La Commission ne désespère pas. Elle a décidé de convoquer une réunion d’urgence de ministres européens de l’Intérieur ce jeudi à Bruxelles. «Nous voulons presser les Etats à mettre en œuvre les décisions qu’ils ont eux-mêmes adoptées», a déclaré le commissaire Dimitris Avramopoulos mercredi.

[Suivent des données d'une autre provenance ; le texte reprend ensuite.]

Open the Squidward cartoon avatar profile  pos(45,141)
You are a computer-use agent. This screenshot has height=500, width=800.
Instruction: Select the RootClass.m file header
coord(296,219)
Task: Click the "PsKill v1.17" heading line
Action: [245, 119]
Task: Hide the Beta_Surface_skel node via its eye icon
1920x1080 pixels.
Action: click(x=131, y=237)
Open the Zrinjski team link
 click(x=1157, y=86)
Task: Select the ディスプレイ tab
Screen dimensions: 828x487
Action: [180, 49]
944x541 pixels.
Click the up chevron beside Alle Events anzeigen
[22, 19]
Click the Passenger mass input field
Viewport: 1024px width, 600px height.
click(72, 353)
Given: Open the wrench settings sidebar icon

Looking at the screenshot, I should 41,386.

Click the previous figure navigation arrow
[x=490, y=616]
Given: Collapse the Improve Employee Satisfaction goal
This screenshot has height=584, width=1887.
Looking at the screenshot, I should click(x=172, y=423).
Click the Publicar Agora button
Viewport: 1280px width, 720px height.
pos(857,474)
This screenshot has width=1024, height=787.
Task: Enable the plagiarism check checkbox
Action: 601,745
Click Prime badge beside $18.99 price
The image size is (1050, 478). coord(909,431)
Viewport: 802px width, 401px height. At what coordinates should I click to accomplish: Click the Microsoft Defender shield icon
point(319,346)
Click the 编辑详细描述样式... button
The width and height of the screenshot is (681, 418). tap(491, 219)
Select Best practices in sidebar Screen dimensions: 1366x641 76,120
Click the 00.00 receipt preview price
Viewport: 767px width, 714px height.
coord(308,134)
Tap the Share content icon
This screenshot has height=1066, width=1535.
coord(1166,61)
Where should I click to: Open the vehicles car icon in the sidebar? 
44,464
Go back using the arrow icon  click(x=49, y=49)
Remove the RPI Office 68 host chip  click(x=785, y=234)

Selon l’expert en renseignements David Stans, l’UE devrait envisager des mesures contraignantes contre les Etats récalcitrants. «Il y va de notre sécurité», insiste-t-il.

Enfin, selon des informations et suite à l’attentat à l’aéroport de Bruxelles, l’UE étudierait le modèle du système de sécurité en place dans les aéroports russes ou encore israéliens. Interrogé à ce sujet, le commissaire Avramopoulos a déclaré que les Européens pourraient tirer des leçons de leur propre expérience.